‘All sorrows can be borne’, the writer Karen Blixen once said, ‘if you put them in a story, or tell a story about them’, and this belief is often thought to lie behind much of the work of psychoanalysis: not just a talking cure but a telling cure.
Green, Kelda. Rethinking Therapeutic Reading: Lessons from Seneca, Montaigne, Wordsworth and George Eliot (Anthem Studies in Bibliotherapy and Well-Being) (p. 7). Anthem Press. Kindle Edition.
Listening, attentive listening without interruption, is such a rare and healing experience. Being a sounding board, a shoulder to cry on, an empathic presence who becomes what Alice Miller calls "an enlightened witness" is one of the most difficult and significant activities of helping.

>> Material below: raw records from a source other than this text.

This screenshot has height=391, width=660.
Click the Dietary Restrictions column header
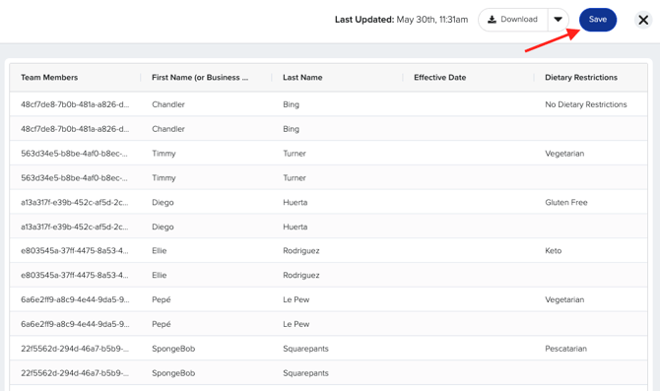pyautogui.click(x=581, y=78)
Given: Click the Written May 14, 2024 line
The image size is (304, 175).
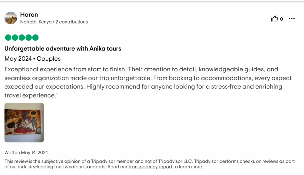Looking at the screenshot, I should pos(26,152).
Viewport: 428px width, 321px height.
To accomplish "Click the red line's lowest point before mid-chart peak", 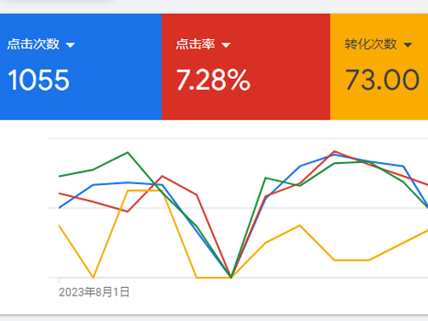I will [x=127, y=211].
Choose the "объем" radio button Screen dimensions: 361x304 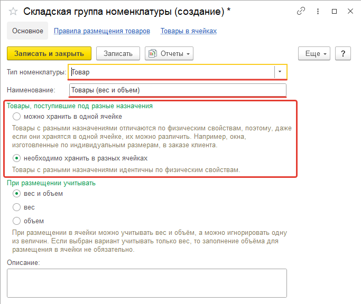(17, 221)
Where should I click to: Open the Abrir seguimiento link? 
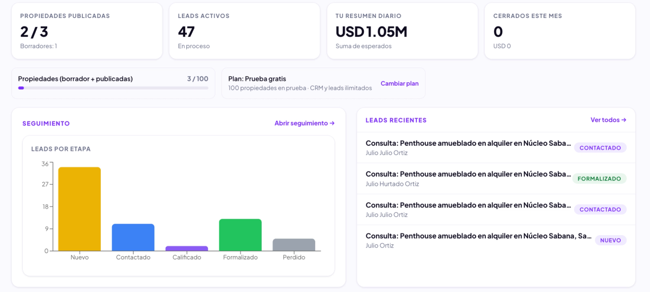tap(304, 123)
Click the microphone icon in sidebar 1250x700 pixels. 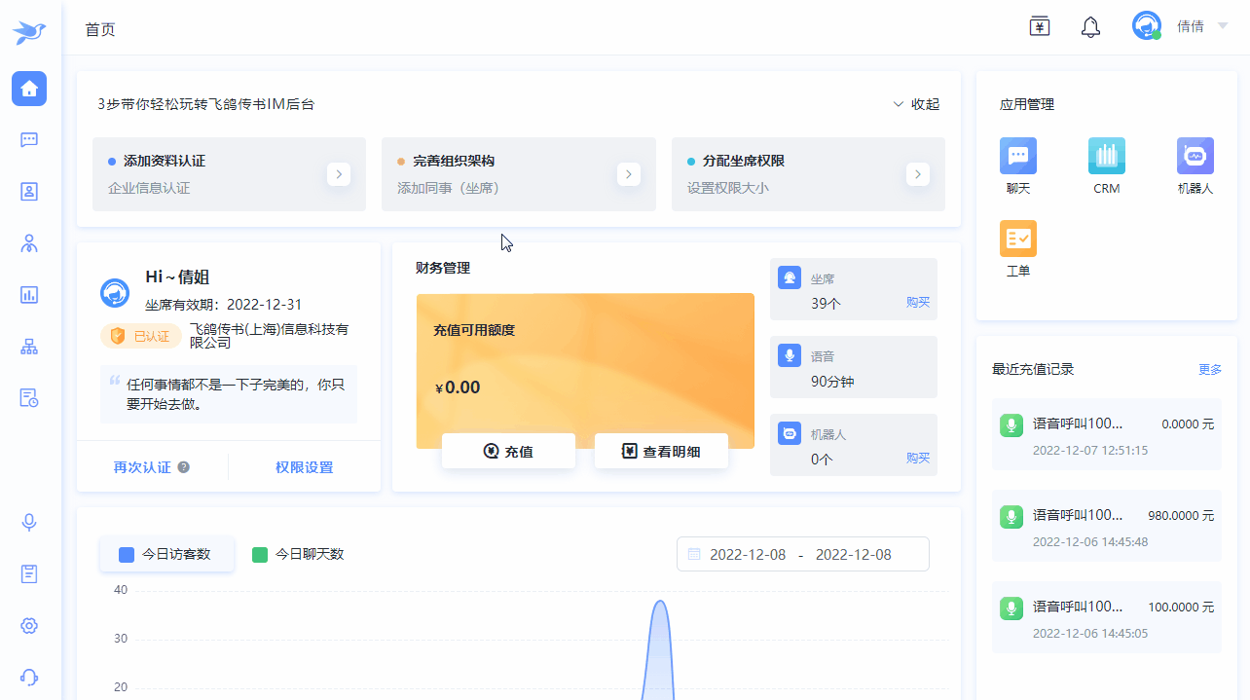click(29, 522)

Edwin Friedman calls this kind of listening the activity of providing "a non anxious" presence.
Suffering shared is reduced in intensity and creates a perspective of of increased objectivity so that it can be managed.

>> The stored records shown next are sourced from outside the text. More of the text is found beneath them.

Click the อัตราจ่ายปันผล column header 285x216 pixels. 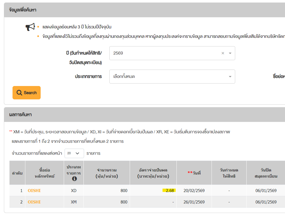pos(153,173)
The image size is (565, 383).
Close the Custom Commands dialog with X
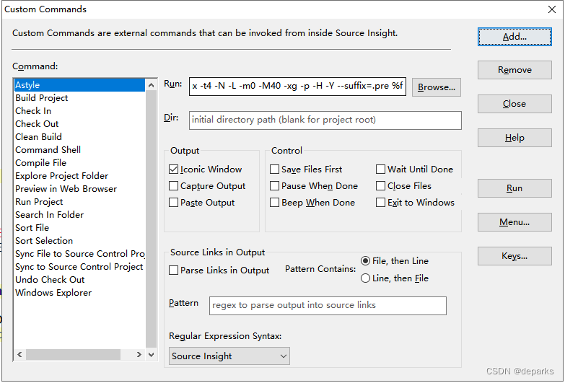pyautogui.click(x=552, y=9)
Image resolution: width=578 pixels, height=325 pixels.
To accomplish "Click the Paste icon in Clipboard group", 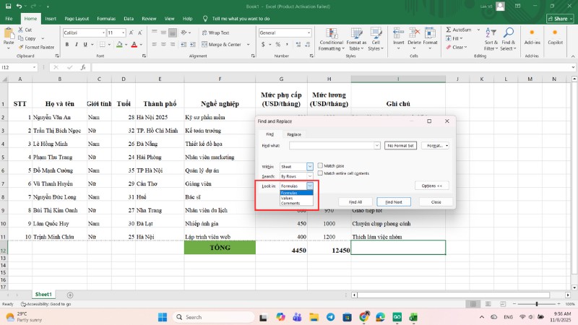I will click(9, 34).
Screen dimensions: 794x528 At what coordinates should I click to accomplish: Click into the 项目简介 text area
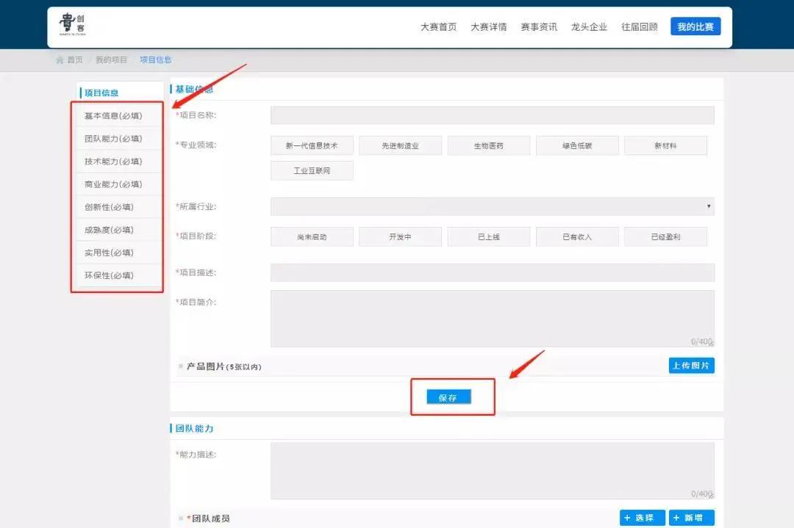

After this kind of listening I will sometimes ask, "What do you call it?" or "What do you make of all this?" or "What is the moral of the story, the lesson to be learned." We discuss this for a while struggling to find a name for the causes of the suffering. I often point out, "If you can't name it, you can't manage it. Naming it is 90% of getting on a better track."
Then, I ask, "What more did you want to get out of our meeting" and the person often says, "This is good. I feel so much better."